We just got her because she was pretty and was slated to eb PTS at the shelter and did the research after the fact. It does seem to me that generally, the white GSDs are more prone to anxiety than the GSD population as a whole. (Although I think GSDs are more prone than other more independent breeds). I imagine this has more to do with the lines that the WGSDs are usually bred from than the actual color. Finding a reputable WGSD breeder will go a long way in getting a dog with a correct temperament. Make sure you can meet the parents and that they are nice stable dogs. You could have met our Ellie on the street and thought she was the best dog ever, she was so well mannered and calm. Left at home alone though she had pretty severe anxiety. 

Like all GSDs, they shed like it's their job and the white hair is a nightmare if you favor black.


----------



## Furricane (Feb 18, 2010)

Hi there and welcome!

So you want to know about what it's like to live with a WGSD eh? I've had the pleasure of owning two of these wonderful dogs so far and I've loved every minute of it. But like many people have said there is a lot of things to consider.

In regards to cats it really depends on the personality of the dog you get. Although both my shepherds were excellent with our cats zooming around, that is never a guarantee. My first WGSD I got as a pup, and it only took her about three incidents where the cat showed her he still ran the house. After that they were fine. My second and current boy was raised around cats and properly ignored them. He won't move even if the cat comes and walks right by his face, and often would let the cat share his dog bed as well.
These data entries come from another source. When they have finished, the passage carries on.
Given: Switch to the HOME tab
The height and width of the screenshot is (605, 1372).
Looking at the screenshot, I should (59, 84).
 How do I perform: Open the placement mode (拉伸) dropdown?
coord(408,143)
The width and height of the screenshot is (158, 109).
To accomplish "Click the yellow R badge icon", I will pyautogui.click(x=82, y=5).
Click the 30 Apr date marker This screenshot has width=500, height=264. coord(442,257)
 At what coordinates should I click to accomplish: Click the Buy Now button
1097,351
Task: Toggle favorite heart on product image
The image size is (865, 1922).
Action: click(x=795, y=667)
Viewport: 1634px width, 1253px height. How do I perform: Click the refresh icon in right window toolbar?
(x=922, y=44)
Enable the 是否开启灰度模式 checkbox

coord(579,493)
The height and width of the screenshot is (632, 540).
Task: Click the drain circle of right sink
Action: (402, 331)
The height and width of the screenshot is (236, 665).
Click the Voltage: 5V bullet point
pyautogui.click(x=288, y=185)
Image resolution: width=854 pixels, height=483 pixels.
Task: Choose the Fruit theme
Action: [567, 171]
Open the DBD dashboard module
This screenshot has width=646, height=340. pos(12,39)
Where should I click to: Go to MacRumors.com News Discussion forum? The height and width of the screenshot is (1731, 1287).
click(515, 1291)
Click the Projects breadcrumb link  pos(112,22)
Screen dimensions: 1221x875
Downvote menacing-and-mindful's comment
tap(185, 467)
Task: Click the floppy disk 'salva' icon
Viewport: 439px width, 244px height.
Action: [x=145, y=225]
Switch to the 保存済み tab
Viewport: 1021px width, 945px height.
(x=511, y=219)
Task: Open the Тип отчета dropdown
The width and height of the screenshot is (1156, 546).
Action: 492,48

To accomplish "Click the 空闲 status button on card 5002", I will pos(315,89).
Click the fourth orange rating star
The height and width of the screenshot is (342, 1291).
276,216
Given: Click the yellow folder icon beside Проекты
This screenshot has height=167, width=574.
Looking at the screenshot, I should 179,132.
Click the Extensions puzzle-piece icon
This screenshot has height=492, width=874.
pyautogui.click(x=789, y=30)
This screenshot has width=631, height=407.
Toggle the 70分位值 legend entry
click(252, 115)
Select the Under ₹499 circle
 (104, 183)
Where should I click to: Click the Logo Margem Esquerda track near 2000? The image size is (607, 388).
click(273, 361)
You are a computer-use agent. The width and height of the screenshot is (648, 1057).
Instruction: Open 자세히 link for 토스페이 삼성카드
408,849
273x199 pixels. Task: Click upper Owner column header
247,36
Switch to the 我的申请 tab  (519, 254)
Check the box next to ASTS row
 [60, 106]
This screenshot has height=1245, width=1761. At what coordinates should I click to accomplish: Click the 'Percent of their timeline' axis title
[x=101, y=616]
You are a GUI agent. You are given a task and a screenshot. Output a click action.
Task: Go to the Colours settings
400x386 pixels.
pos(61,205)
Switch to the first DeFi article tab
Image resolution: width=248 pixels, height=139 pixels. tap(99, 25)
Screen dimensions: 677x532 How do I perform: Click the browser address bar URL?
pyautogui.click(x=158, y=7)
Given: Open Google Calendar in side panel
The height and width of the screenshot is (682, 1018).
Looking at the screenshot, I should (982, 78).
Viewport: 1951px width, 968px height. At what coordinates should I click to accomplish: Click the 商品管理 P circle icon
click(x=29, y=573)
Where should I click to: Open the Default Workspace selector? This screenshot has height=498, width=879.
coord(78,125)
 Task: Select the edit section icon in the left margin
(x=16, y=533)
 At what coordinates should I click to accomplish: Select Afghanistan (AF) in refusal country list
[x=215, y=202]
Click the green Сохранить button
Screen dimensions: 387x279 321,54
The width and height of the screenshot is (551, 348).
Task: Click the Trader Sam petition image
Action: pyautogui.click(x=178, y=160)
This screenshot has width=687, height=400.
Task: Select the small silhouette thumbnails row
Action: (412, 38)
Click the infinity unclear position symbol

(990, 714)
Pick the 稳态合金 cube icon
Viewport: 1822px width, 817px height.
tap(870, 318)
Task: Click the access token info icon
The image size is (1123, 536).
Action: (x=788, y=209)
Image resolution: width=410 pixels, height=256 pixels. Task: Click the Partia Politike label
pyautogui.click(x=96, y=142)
Now about the next section in your post be aware that some white shepherds can be quite the barkers. Both my previous girl and my current male will bark up a storm when they thought someone is coming near. Again this can all be dealt with by training, but it is something to keep in mind if you are moving into an apartment. Find out what the landlord's noise tolerance is, just in case! Make sure you are committed to providing the mental and physical stimulation these dogs need, a bored GSD is a problem waiting to happen. Although some people will say these dogs are lower on the energy scale, both my dogs required extensive walks, training, and mind stimulating games for them to remain content. This need is not something they grow out of as they get older also. My WGSD Apollo is 9 years old and still requires training walks and I go jogging with him as well once a night. Though he has slowed down, he is in no way a couch potato.

Like I'm sure many people have already informed you, the personality can vary according to the dog individually. However I will stress one thing, if you decide to go with an adult WGSD or a puppy SOCIALIZE THEM! Get them out to experience different situations, it's been my unfortunate experience that these dogs if not socialized properly can become very timid when out in public, to the point where they almost panic. My Apollo is very timid whenever we are out in public due to a lack of socialization from his previous owners. They simply didn't understand how important that was for their future dog. It has caused some frustration on my part because I cannot do everything I would love to with my dog because of this. He is an excellent dog, but I wish he could be more confident than he is in public.

Overall I commend you for taking the time to ask people who own these dogs instead of learning about them after you have the pup. Also I hope you learn to enjoy vacuuming because I spend at least 3 times a week on those hardwood floors of ours. My guy sheds all year round, and blows his coat twice a year as well. I've just learned to avoid black!  Hope this helped an I didn't repeat everything other people have said!


----------



## gabby67 (Mar 11, 2010)

You will loose him in the snow.


----------